(THE RECORDS):
• • • • •

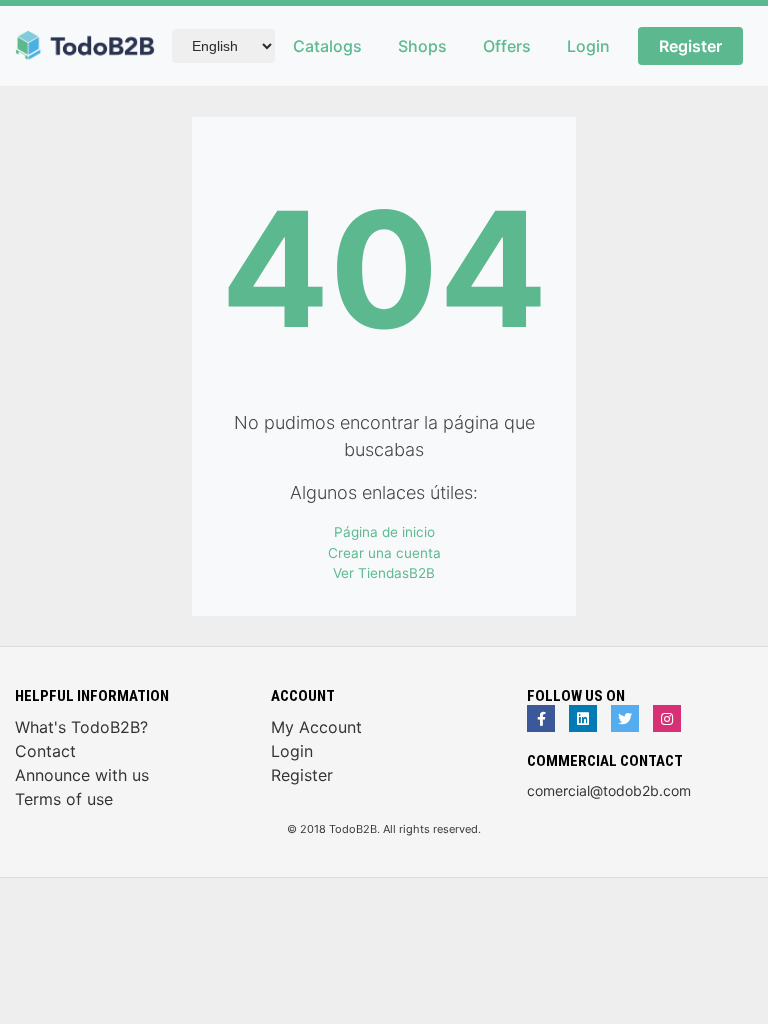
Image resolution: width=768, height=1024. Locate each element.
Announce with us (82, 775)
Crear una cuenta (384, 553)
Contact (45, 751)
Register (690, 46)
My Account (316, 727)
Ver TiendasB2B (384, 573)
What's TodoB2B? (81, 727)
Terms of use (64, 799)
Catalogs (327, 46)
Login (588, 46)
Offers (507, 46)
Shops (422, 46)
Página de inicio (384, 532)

• • • • •

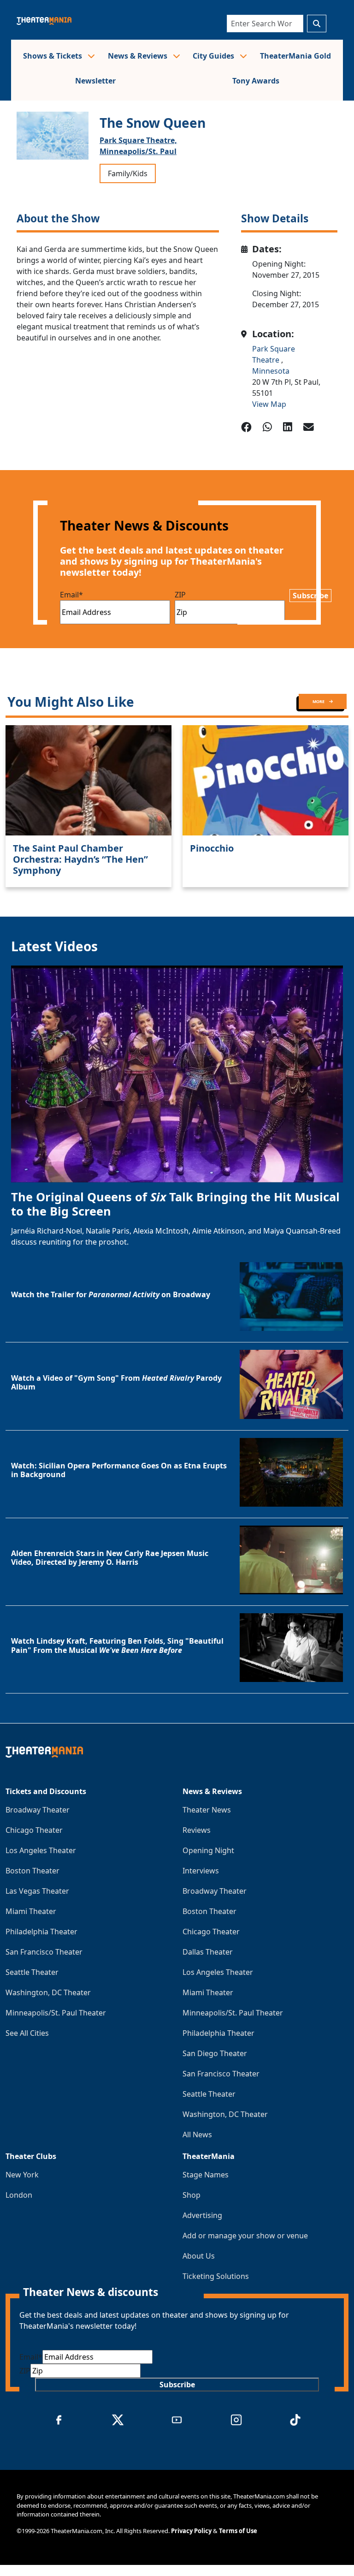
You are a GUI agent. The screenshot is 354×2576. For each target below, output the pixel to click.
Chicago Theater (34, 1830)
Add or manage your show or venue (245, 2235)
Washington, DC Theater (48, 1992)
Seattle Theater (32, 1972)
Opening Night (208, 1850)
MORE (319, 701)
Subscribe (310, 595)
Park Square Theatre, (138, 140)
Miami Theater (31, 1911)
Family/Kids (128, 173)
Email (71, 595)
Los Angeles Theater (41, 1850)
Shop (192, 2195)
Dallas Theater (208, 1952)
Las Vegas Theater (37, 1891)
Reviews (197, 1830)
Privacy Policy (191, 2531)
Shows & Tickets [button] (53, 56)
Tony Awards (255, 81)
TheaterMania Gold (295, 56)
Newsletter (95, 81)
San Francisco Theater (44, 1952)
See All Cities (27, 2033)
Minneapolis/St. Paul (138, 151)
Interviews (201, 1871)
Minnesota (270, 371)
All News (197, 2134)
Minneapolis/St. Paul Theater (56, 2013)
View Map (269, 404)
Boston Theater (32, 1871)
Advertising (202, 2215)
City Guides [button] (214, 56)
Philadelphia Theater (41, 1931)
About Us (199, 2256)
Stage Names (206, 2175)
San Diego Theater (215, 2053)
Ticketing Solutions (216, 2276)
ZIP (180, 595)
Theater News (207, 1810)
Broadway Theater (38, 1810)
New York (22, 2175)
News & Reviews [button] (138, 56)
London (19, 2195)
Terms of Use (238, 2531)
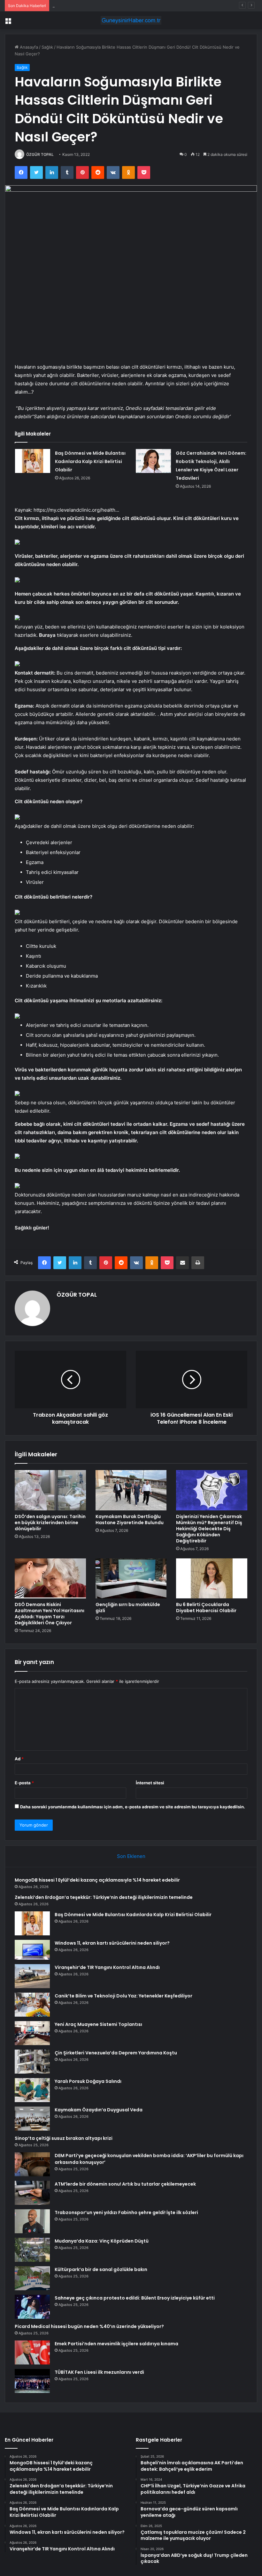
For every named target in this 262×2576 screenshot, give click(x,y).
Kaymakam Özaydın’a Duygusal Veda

• • • • •

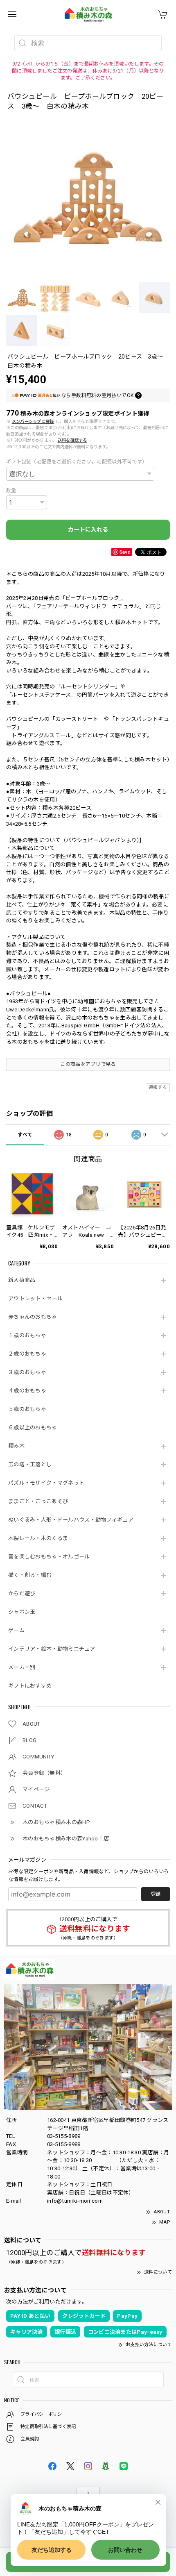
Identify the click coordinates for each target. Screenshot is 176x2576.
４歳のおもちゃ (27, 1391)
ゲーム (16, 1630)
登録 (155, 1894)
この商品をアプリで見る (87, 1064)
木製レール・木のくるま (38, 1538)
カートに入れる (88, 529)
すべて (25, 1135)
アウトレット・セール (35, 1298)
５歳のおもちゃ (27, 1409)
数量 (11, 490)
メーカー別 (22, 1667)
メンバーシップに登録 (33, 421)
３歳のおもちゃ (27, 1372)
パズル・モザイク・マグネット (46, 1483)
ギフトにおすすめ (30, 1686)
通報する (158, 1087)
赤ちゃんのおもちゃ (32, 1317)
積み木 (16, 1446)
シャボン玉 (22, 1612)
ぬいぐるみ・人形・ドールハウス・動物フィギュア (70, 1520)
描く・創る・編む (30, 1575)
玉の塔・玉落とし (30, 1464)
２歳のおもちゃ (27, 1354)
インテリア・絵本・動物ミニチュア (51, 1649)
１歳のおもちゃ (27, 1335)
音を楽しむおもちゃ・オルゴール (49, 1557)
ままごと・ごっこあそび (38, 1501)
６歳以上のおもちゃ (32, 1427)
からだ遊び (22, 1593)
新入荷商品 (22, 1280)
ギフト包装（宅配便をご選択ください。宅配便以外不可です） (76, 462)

• • • • •

Gather up every line from the listing above in which the word "target" occurs.

You are a GUI agent. The screenshot is 354×2576. For each target below, output the pixel to click.
For every named target in this 262×2576 screenshot, give click(x,y).
Identify the click coordinates for each target. Screenshot is 176x2576.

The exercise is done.